Kort geleden kwam de Volkskrant naar buiten met een update van het onderzoek naar Europarlementariër Samira Rafaela, van de partij waar ook ik lid van ben: D66. Drie voormalig medewerkers van haar hadden klachten ingediend bij de Commissie Integriteitsonderzoeken, de commissie opgericht nadat de partij jarenlang kennis had van de Van Drimmelen-affaire, maar pas ingreep toen het al te laat was. Ook speelde de zaak-Smeets, waarbij nieuw verkozen Kamerlid Sidney Smeets werd beschuldigd van grooming en seksueel overschrijdend gedrag en na zestien dagen gedwongen was om afstand te doen van zijn zetel. Met het vertrek van Paul van Meenen naar de Eerste Kamer na de Provinciale Statenverkiezingen van 2023, heeft Smeets recht op zijn oude zetel, en dat kan een PR-probleem worden voor de partij waar het na driemaal geen scheepsrecht bleek te zijn.

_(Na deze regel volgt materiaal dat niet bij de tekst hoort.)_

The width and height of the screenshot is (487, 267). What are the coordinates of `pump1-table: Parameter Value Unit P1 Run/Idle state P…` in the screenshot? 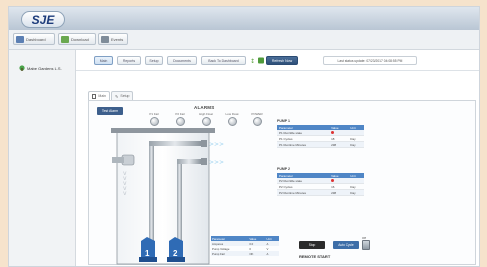 It's located at (320, 136).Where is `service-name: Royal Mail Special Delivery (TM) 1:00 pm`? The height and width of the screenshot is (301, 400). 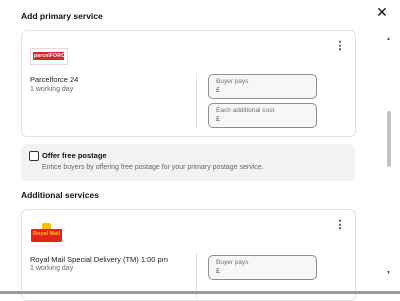
service-name: Royal Mail Special Delivery (TM) 1:00 pm is located at coordinates (99, 260).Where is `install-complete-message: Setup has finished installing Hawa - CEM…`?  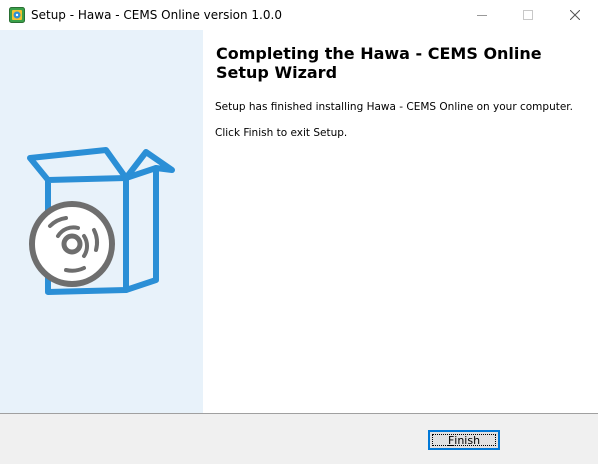 install-complete-message: Setup has finished installing Hawa - CEM… is located at coordinates (394, 107).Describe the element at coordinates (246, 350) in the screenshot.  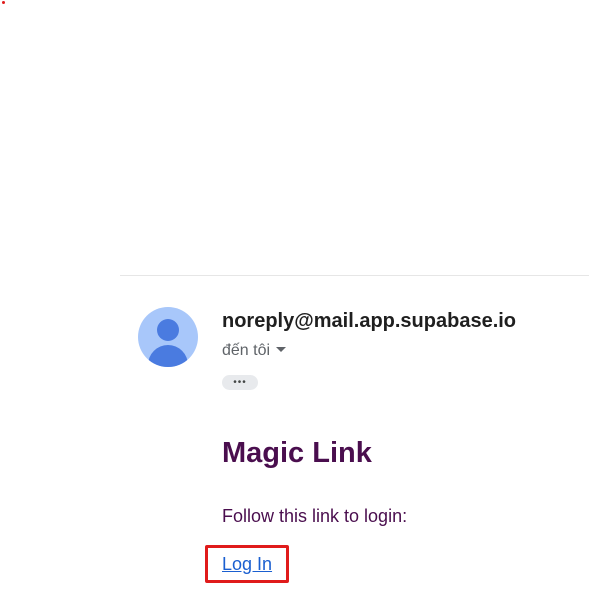
I see `recipient-label: đến tôi` at that location.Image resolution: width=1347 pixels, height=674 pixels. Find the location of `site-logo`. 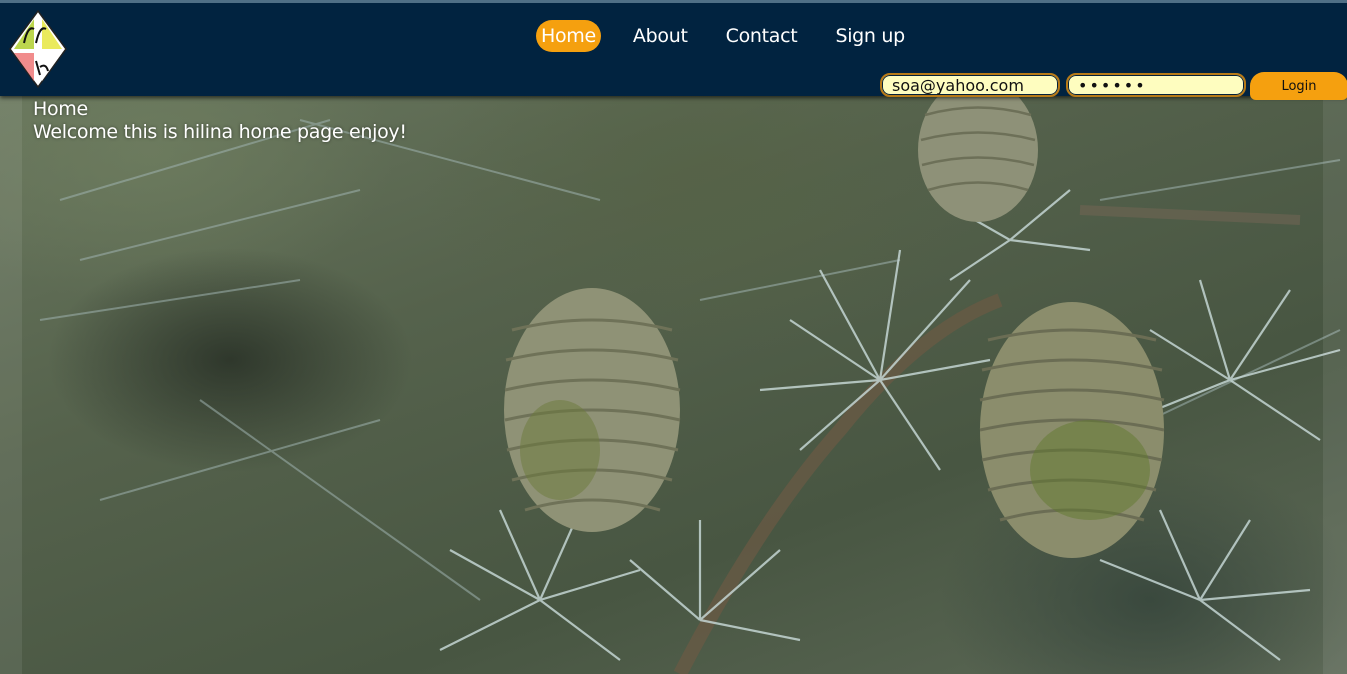

site-logo is located at coordinates (38, 50).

Eerder dit jaar ondertekende ik nog samen met honderden anderen een open brief om duidelijkheid te eisen van het Landelijk Bestuur over de Van Drimmelen-affaire, omdat we ons op dat moment niet bepaald veilig en voldoende geïnformeerd voelden. Het bestuur beloofde beterschap en er werden gelukkig ook daadwerkelijk dingen gedaan waardoor ons beschadigde vertrouwen in de vereniging weer kon worden hersteld. Het maakt het daarom nogal pijnlijk dat de nieuw ingestelde Commissie Integriteitsonderzoeken met het onderzoek van Rafaela de mist in is gegaan en het is beschamend dat de partij er nog steeds in faalt om partijleden te informeren over zaken die intern spelen en onderzoek zorgvuldig uit te voeren waarbij alle betrokkenen voldoende beschermd en gehoord worden.
Dit is echter geen problematiek waarmee enkel D66 kampt, we kennen ook de kwesties van (ex-)Kamerleden Gündogan (Volt), Van Dijk (PvdA) en recentelijk Arib (PvdA), waarbij het steeds minder ging over de inhoud van de klachten en steeds meer over het armoedige onderzoek en het proces achter de klachten. Waar de waarheid ligt in deze zaken, inclusief die van D66, weet ik niet. Wat ik wel weet is dat het geen van de betrokkenen recht doet wanneer het meer gaat over het falen van een partij dan over de klachten zelf. Daarnaast doe je je leden geen recht door tegen ze te liegen of informatie voor ze achter te houden.
Dit is dus een oproep aan alle politieke partijen maar in het bijzonder die van mijzelf: wanneer je kiest voor stilte, in de hoop dat alles stilletjes zal overwaaien, weet dan dat die stilte oorverdovend hard zal klinken. Wanneer je zegt een vereniging veilig te houden voor iedereen, spreek dan ook met en tegen iedereen. Wanneer je kiest voor de rol van bestuurder of politicus, weet dan dat als je je werk goed wil doen, je openheid dient te tonen en verantwoordelijkheid dient te nemen. Elke keer weer. Maar bovenal, wanneer een situatie van onveiligheid zich voordoet, zorg dan dat je klaar bent om zorgvuldig en adequaat onderzoek uit te voeren en alle uitkomsten te accepteren.
In het geval van specifiek D66, moet ‘nieuw leiderschap’ en ‘een nieuwe bestuurscultuur’ misschien beginnen bij het terugvinden van de oude kernwaarden van integriteit en transparantie, om zo onder andere veiligheid binnen de eigen partij voorop te kunnen stellen.